Most people in Ohio have some type of financial account that requires a password for online access. When someone dies suddenly and the relatives have no idea how to log in to bank accounts, email accounts or a personal computer, difficulties can arise. A person might be blocked from getting the specific information necessary for probate court, or no one will have any way to access and manage investments. Lawyers and financial planners recommend that people write down and securely store critical information like passwords and personal identification numbers for bank accounts, cell phones, email and online records.

Due to the sensitive nature of this information, a person needs to consider carefully who will be entrusted with the list of passwords and security codes. One approach is to create a storage account under a master password that provides access to all passwords. Half of the master password could be given to one party, such as a spouse, and the remainder of the password could be given to an attorney.

A home safe presents a less complicated approach to storage. People can easily obtain safes, and placing one in the home will make it accessible to family members. For extra security, the combination code could be stored at an attorney’s office with instructions to make it available upon the person’s death.

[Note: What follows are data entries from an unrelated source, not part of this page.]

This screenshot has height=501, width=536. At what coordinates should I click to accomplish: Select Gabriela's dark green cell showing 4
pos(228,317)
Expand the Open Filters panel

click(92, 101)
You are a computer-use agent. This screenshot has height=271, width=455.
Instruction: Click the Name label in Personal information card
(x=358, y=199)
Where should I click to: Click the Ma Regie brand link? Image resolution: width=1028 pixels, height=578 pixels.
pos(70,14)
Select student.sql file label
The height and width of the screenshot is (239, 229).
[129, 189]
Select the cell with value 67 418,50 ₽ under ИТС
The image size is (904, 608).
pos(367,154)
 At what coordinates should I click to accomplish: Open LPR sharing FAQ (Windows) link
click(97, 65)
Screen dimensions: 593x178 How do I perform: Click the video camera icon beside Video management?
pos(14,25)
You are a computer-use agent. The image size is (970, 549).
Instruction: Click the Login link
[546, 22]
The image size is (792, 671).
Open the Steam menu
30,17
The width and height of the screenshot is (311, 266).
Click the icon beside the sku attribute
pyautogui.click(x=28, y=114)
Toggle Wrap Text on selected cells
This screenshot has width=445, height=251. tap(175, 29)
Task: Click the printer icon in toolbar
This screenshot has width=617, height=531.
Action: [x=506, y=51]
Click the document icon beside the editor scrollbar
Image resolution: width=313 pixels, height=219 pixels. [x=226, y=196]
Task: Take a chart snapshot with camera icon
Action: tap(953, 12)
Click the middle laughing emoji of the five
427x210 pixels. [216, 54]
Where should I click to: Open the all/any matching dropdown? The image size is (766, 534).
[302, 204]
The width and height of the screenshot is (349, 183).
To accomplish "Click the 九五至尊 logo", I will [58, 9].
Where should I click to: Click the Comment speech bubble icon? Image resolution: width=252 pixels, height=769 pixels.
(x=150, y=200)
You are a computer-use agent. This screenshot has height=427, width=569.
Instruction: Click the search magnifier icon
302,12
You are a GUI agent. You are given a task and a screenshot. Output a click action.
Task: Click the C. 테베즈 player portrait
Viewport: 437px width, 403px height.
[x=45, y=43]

Gathering password information represents only one small task associated with estate planning. A person who desires advice about end-of-life arrangements could consult an attorney. Issues such as asset protection and the potential tax obligations of heirs could be researched by an attorney. Recommendations about the use of a will, trust or both could be offered. After guiding the person through decisions like the assignment of a legal guardian for minor children or creating an advanced medical directive, a lawyer could prepare all of the necessary documents.